» **Task item**
Look through the data below and return each line where "element" appears.
——
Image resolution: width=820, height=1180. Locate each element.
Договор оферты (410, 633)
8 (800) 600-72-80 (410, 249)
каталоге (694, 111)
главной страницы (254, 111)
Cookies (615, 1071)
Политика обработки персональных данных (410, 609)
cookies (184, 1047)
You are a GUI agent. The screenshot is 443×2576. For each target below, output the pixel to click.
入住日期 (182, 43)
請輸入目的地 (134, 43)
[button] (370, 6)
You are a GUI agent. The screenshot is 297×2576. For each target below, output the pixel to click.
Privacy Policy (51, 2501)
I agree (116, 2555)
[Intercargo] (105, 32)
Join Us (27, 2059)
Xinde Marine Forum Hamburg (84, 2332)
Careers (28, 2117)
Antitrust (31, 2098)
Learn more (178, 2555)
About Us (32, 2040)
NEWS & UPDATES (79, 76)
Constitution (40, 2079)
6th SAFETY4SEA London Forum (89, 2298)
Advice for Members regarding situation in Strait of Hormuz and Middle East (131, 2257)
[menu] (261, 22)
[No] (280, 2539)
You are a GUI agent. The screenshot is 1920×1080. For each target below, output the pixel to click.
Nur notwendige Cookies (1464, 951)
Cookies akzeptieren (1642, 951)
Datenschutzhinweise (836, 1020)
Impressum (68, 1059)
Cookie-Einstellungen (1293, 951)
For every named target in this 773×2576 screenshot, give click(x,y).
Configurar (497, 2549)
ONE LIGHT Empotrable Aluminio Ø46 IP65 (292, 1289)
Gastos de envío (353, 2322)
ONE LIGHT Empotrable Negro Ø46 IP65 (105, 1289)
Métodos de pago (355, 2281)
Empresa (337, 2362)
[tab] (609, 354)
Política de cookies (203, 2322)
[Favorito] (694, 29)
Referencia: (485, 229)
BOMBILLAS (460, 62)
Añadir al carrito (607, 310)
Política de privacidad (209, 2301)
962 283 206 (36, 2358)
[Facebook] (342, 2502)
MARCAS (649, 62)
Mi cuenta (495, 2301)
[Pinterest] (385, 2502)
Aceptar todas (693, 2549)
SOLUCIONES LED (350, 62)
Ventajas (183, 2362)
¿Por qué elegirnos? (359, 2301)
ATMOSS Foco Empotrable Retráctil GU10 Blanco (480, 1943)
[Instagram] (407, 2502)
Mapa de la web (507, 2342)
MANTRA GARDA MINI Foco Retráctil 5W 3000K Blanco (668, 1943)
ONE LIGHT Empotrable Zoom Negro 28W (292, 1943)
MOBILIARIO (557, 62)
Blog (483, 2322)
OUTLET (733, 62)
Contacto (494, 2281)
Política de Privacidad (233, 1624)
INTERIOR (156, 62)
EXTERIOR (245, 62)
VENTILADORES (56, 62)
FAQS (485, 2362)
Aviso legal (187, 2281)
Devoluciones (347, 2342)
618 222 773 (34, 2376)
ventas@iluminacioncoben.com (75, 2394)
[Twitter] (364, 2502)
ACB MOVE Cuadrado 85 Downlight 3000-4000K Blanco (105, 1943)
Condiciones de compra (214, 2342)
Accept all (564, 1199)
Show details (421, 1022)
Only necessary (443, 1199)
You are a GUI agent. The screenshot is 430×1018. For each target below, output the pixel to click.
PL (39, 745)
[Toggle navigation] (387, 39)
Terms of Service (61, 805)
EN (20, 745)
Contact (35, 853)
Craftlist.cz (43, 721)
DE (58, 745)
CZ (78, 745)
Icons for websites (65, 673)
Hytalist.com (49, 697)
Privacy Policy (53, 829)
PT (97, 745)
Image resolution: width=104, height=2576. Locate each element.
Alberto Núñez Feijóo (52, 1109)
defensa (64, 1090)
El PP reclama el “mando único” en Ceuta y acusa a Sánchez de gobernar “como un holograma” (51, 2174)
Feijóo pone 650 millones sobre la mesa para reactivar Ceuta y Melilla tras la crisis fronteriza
——
» **Worked solution**
Image resolution: width=820, height=1180. Locate each element.
Image resolution: width=104, height=2576. Locate each element.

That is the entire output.